«Он один. Мы можем ликвидировать его без всякого риска…».
«Я сказал — не мешайте мне!»
«Да, учитель», — отступился к'тор.
Алесто, перешагивая через обломки, направился к ближайшему из оставленных его снарядами проломов.
Как он и предполагал, тот открывался непосредственно в аккуратно замощённый внутренний двор. Низкие скамеечки, небольшой бассейн с фонтаном в виде раскрытой ладони, увивающий стены плющ… Когда-то там царили покой и уют. Сейчас же бортик бассейна был пробит, и вода свободно лилась через пробоину; часть скамеек оказалась расколота в щепки, повсюду валялись осколки стен и перекрытий. В воздухе висела пелена не до конца осевшей пыли.
А посреди всего этого разгрома стоял кряжистый, похожий на ствол столетнего дуба мужчина, в чьих коротко стриженных тёмных волосах сверкали сотни серебряных нитей. Жерар де Риль.
Заметив приближающегося Алесто, он, раньше цепко рыскавший взглядом вокруг, тотчас переключил своё внимание на нового противника. Оглушительно рявкнул:
— Ди Орри?! Твоих рук дело?!
— Не только моих, мсье де Риль, — не замедляя шага произнёс Алесто. — Я тут не один.
— И какого Дьявола ты хотел этим добиться?! — от густого баса, казалось, дрожала под ногами земля. — Сейчас тебе на голову сядет весь парижский ковен!
— Не думаю. У парижского ковена сегодня найдётся масса других занятий.
— Что тебе нужно? — де Риль сбавил тон, но теперь в его голосе звучала настоящая, неприкрытая угроза. Угроза, за которой стояло могущество Старейшины рода Блуждающих-в-Ночи.
Она могла короля заставить на коленях молить о пощаде, а храбреца трястись от страха, обливаясь холодным потом. Услышав её, праведник отрёкся бы от Господа и восславил Сатану, а скупец расстался бы со всем нажитым богатством, чтобы просить милостыню. В ней крылась сила, способная горы обратить в щебень, а моря в пустыни.
Но Алесто ди Орри не дрогнул. И ответ его прозвучал по-прежнему ровно:
— Мне нужен ваш титул.
Де Риль атаковал ещё до того, как стихло последнее слово. Минимально напряжённый «Реквием сирены», остававшийся у парижанина наготове, мгновенно развернулся в бастардный клинок, готовый разрубить Алесто пополам, но… Того уже не было на пути полупрозрачного, текучего лезвия.

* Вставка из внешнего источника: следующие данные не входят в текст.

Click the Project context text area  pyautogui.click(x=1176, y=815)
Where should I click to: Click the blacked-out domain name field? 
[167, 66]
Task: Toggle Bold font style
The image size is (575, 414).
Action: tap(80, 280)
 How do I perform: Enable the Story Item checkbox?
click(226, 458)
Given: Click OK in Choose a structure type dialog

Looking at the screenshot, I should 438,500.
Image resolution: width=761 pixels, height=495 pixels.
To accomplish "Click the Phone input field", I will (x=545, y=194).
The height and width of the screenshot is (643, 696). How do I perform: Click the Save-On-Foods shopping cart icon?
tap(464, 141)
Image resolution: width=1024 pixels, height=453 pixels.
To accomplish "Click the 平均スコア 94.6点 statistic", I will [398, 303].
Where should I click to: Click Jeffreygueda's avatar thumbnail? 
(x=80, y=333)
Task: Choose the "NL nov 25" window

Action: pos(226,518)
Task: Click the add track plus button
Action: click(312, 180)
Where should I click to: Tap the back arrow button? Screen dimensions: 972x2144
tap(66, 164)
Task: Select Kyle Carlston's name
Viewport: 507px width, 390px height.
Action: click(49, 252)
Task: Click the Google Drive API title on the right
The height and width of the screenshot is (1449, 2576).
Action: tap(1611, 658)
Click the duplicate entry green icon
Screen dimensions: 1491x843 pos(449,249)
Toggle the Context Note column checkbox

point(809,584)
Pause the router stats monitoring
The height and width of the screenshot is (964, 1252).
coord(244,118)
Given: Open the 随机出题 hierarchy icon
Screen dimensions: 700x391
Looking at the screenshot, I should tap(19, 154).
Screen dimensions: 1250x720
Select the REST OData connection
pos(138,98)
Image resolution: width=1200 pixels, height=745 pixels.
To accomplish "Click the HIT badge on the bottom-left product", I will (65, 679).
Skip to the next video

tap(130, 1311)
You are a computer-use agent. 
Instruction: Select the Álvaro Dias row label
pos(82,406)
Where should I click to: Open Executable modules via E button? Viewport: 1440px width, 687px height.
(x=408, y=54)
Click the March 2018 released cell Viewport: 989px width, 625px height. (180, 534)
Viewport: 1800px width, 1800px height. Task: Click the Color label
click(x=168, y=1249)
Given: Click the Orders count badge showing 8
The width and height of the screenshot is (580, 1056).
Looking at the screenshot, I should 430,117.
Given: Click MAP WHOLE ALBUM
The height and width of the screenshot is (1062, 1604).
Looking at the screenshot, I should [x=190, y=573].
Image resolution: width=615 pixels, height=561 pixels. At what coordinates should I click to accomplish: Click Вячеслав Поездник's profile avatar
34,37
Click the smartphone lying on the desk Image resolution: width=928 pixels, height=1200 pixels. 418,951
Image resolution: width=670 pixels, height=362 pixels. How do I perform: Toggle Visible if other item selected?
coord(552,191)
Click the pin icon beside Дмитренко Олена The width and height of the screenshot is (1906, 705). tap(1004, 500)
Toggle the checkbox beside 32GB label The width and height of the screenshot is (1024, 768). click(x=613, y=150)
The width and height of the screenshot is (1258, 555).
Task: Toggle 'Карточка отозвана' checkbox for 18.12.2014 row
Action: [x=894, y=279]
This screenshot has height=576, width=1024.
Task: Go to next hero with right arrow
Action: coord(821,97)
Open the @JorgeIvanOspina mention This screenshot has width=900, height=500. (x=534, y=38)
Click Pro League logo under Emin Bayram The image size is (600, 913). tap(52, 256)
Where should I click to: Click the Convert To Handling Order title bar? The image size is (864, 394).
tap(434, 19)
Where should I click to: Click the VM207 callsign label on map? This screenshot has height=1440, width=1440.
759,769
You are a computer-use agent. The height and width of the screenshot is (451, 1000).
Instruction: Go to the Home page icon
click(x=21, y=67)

Он стоял у де Риля за спиной, хотя не сделал ни единого движения.
Телепортация. Редкое и опасное заклинание, полученное Аммонио Мантейрой от Эрика фон Вайна и переданное лишь ближайшему сподвижнику, — сегодня оно сыграло решающую роль.
Алесто схватил продолжающего бессмысленный выпад де Риля одной рукой под подбородок, другой за затылок — и мощным рывком отделил его голову от тела, отбросив её далеко в сторону и одновременно впустив в реальный мир чистый ток магической силы. Слишком лёгкий, чтобы представлять серьёзную опасность; но достаточный, чтобы растворить в себе ослабившую на краткое время связь с плотью сущность парижанина. Смерть Жерара де Риля была бесславной и очень быстрой — с начала боя не прошло и секунды.
Алесто рассеял не пригодившийся «Прозрачный бастион».
… И в тот миг, когда мёртвое тело врага с глухим стуком упало к его ногам…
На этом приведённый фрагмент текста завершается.